L’histoire commence le 18 mars 1991 quand Laurent Fabius m’appelle pour me proposer de l’accompagner dans un déplacement qui est le premier à ce niveau d’un responsable français depuis la guerre du Golfe.

(l’offensive alliée dite « des 100 heures » avait eu lieu fin février 1991)

 L’objectif de cette mission est triple :

 –    S’informer de la situation sur place

–    Informer des positions françaises souvent mal comprises sinon mal connues

–    Dialoguer avec les partenaires.

Il me faudra une heure à peine de réflexion pour peser les avantages et les inconvénients d’une acceptation de cette offre séduisante pour moi que cette région passionne.

C’est Jeudi, à Paris, que j’obtiens mon visa pour la Jordanie et un premier programme de la mission.

 Lundi 25 mars au soir, je reçois par fax le programme définitif avec un décollage prévu à Villacoublay par avion du GLAM ce mardi 26 mars à 7h45.

 Notre arrivée est prévue à Tel Aviv quatre heures plus tard.

 Il sera donc un peu plus de 14h00 quand nous arriverons compte tenu du décalage horaire.

 Je passe rapidement sur le voyage, Villeneuve – Villacoublay avec un départ à 4h15 …

 Arrivés Porte de Saint Cloud vers 6h30, nous sommes largement en avance, même si, ensuite, il faudra une heure de plus pour trouver la base de Villacoublay, son entrée, l’avion…

 Je passe sur « l’humeur »… mais enfin, je suis là et même quelques minutes avant Laurent Fabius, et juste le temps de faire connaissance avec Arlette Chabot

 Nous sommes peu nombreux dans l’avion.

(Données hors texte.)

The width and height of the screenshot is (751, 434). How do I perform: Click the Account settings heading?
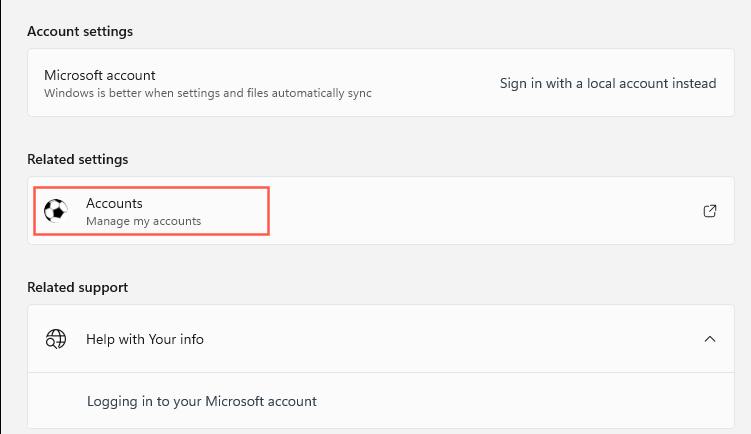(80, 31)
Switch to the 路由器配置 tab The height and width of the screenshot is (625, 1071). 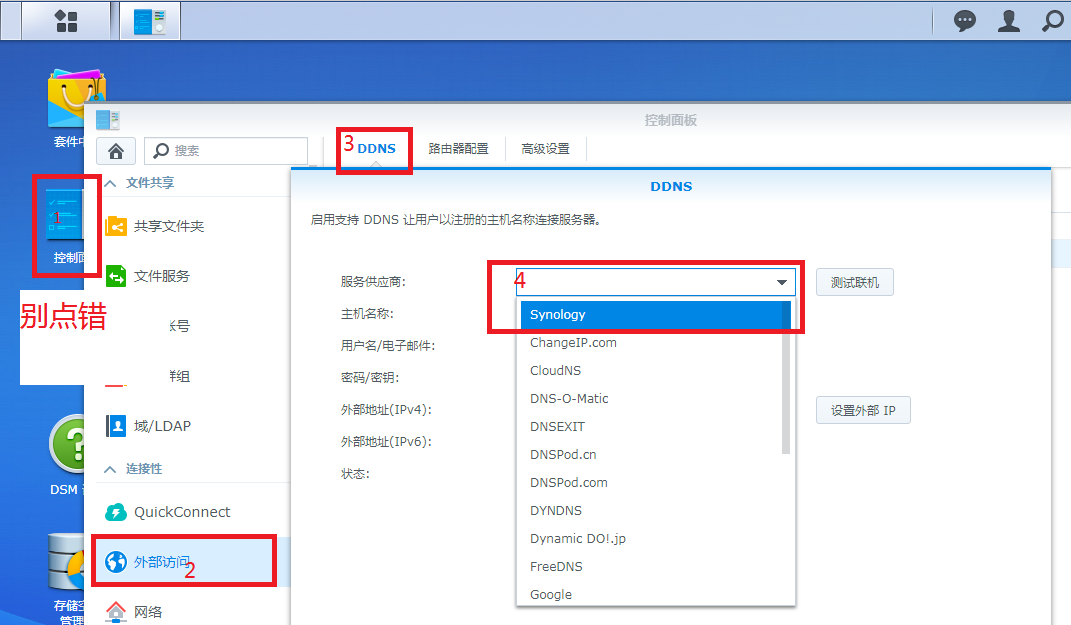tap(458, 148)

Laurent Fabius, Arlette Chabot, 1 caméraman, 2 officiers de sécurité et moi.

 L’avion, « un Mystère », est petit et confortable, le décollage tout en souplesse, le vol assez rapidement stable une fois atteinte l’altitude et la vitesse de croisière.

 Le petit-déjeuner est bon à prendre et après une revue de presse, nous prenons connaissance d’un dossier très complet destiné à nous informer sur les situations, les pays, les politiques et les personnalités que nous allons rencontrer.

 On en discute les termes avec Laurent Fabius et Arlette Chabot pour mieux définir le cadre de nos rencontres.

 Deux questions sont récurrentes :

 –    Que peut-on apporter ?

–    Que va-t-on rapporter ?

 Les prochaines heures nous le diront.

 Le vol se poursuit (et vue du ciel, la botte italienne est toujours aussi superbe).

 À 10h30, on change nos montres pour les régler à 12h30 et on déjeunera dans l’avion vers 13h00 pour se mettre au rythme d’Israël.

 Le voyage s’annonce magnifique et passionnant.

 Il est 14h30 quand nous atterrissons sous le soleil de Ben Gourion Airport. Une réception nous attend sur la piste par le Président Knesset.

 Après quelques paroles d’accueil de pure forme, nous partons en voiture vers Jérusalem.

 Il fait très beau. La route est belle et l’arrivée sur Jérusalem toujours aussi émouvante. Le pays semble en pleine construction, immigration oblige…

 Quelques minutes à l’hôtel du Roi David, le temps de poser ses bagages et la course des entretiens et discussions va commencer avec Yitzak Shamir, Chaim Herzog et Shimon Peres, avant de rencontrer par la suite des responsables palestiniens, des intellectuels israéliens, des ministres israéliens et jordaniens et le Roi de Jordanie en personne

(voir les notes d’entretiens en annexe)

 À 19h00, c’est l’heure du premier repas officiel dans les salon de l’Hôtel.

 À ma table, des journalistes et des députés du Likoud.

 « Ils ont une dent contre la France mais nous aiment bien quand même ».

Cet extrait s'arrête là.